KandiSuperRes Flash - an updated model for increasing image resolution

In April of this year, we released the Kandinsky 3.1 model, which supports many different modes, including the ability to generate 4K images using the KandiSuperRes diffusion model. You can read more about the architecture and results in this article. The model allows generating sharper images in high resolution, but does not eliminate the artifacts obtained at the generation stage using the Kandinsky 3.1 model.

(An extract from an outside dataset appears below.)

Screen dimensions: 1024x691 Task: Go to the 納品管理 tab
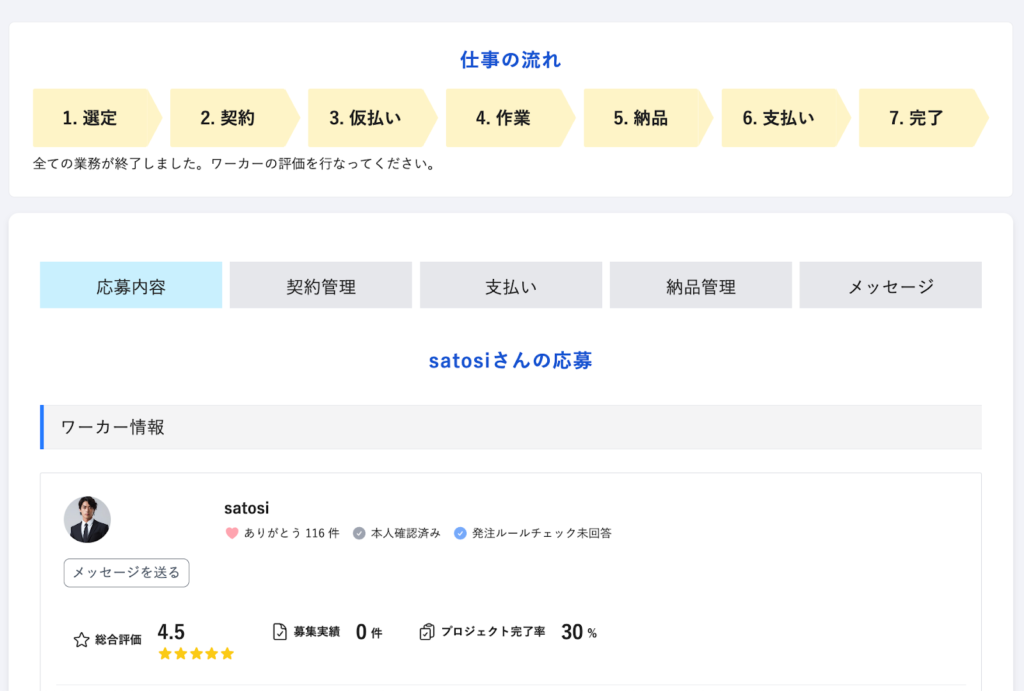pos(701,286)
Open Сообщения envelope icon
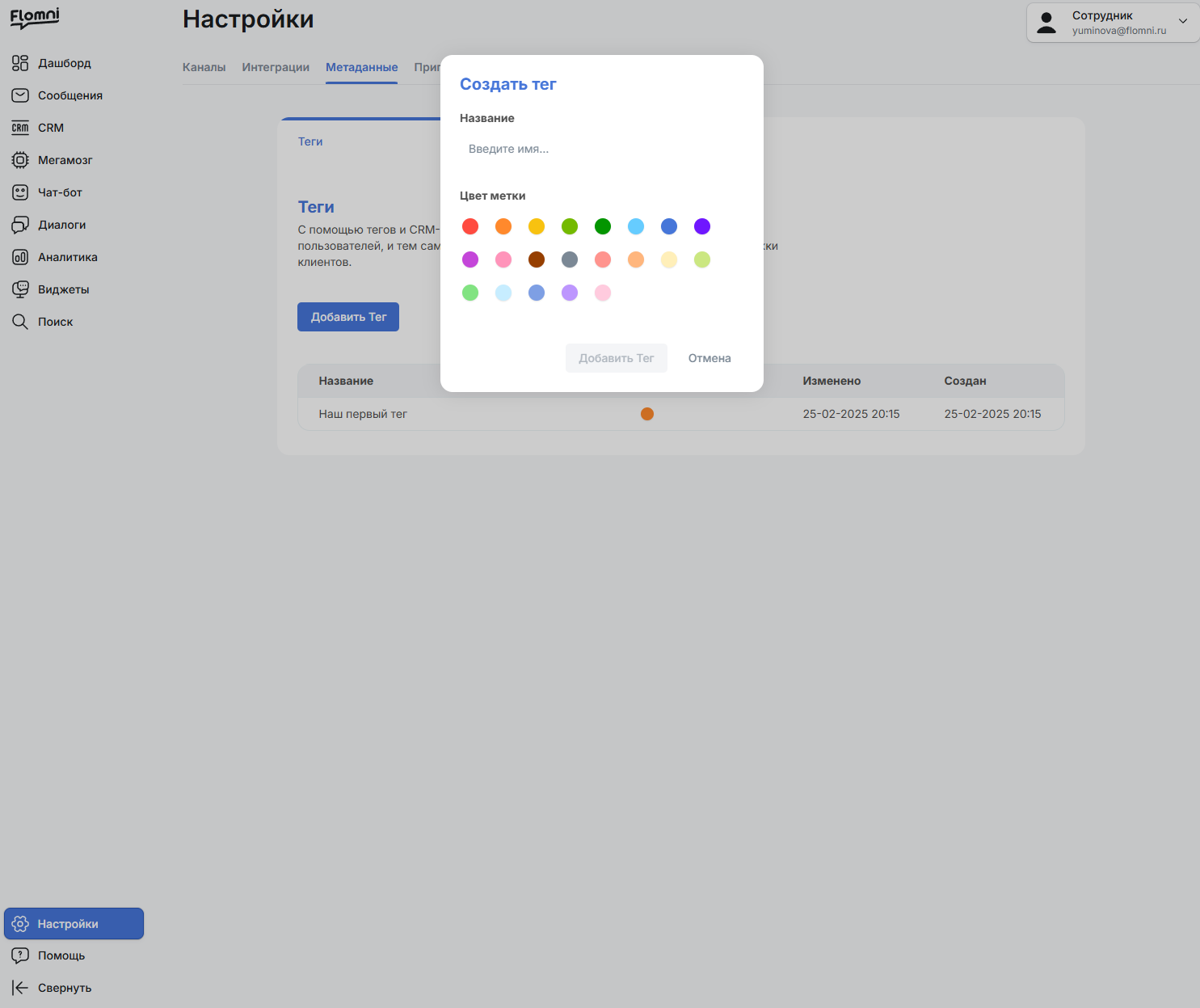This screenshot has height=1008, width=1200. click(x=20, y=95)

To eliminate these shortcomings, we developed the KandiSuperRes Flash model, which improves the image, makes it more aesthetically pleasing, and at the same time increases the resolution by two times.

Example of resolution increase using KandiSuperRes Flash

Description of the conveyor

The updated KandiSuperRes Flash pipeline contains: a distilled version of KandiSuperRes and a distilled model of Kandinsky 3.0 Flash. We have already written in detail about the distillation of diffusion models in our previous article. There we described how we trained Kandinsky 3.0 Flash. By analogy, we trained a distilled version of the resolution enhancement model. We used the downsample part of the U-Net from the KandiSuperRes model as a discriminator, and Wasserstein Loss as a loss function. We noticed that this approach not only helps speed up image generation, but also allows us to create sharper and more detailed images thanks to the discriminator and training in GAN mode. Below is a comparison of the KandiSuperRes model and its distilled version.

Comparison of the KandiSuperRes model and its distilled version

Through experimentation we found that the Kandinsky 3.0 Flash distilled model can be used as a refiner, generating in 1 or 2 steps, depending on how much we want to change the image.

The result of Kandinsky 3.0 Flash as a refiner

We combined these two models into a single pipeline called KandiSuperRes Flash. The first stage doubles the resolution in 4 pixel diffusion steps, and the second stage refining the image in 1 latent diffusion step (noising up to step 229 and back). The inference time of the entire pipeline is 6 seconds on H100 when upscaling from 1K to 2K.

Results and examples

Examples of generations using KandiSuperRes Flash

To understand how much the KandiSuperRes Flash model improves images, we conducted a side-by-side (SBS) comparison with the Kandinsky 3.1 model. SBS was conducted on a fixed query basket of 2100 prompts (100 prompts for each of 21 categories). Each generation was evaluated for visual quality (which of the two images do you like better). You can read more about the SBS methodology in the article Kandinsky 3.0. The results of the comparison are shown in the graphs below. Annotators were twice as likely to select images after upscaling with KandiSuperRes Flash than before upscaling (28% vs. 15%). In 19% of cases, annotators liked both images, and in 37% of cases, neither image was selected. However, this can be explained by the fact that these images contained strong artifacts that were not corrected by the upscaling model.

Comparison of models by visual image quality

Comparison of visual quality of images by topic

Infinite super resolution

Since KandiSuperRes Flash now not only increases the resolution and clarity of the image, but also details it, drawing some details, it became possible to infinitely enlarge the image (up to x16 and even more).

Conclusion

We have introduced a new version of the KandiSuperRes Flash resolution enhancement model, which has become much better at generating images. KandiSuperRes Flash now not only increases clarity, but also corrects artifacts, draws in details, and improves the aesthetics of the image. And one of the most important advantages is the ability to use the model in the “infinite super resolution” mode. The code and weights can be found at Github And HuggingFace.

Team of authors: Anastasia Maltseva, Vladimir Arkhipkin, Nikolay Gerasimenko, Andrey Kuznetsov and the head of the scientific group Sber AI Research Denis Dimitrov.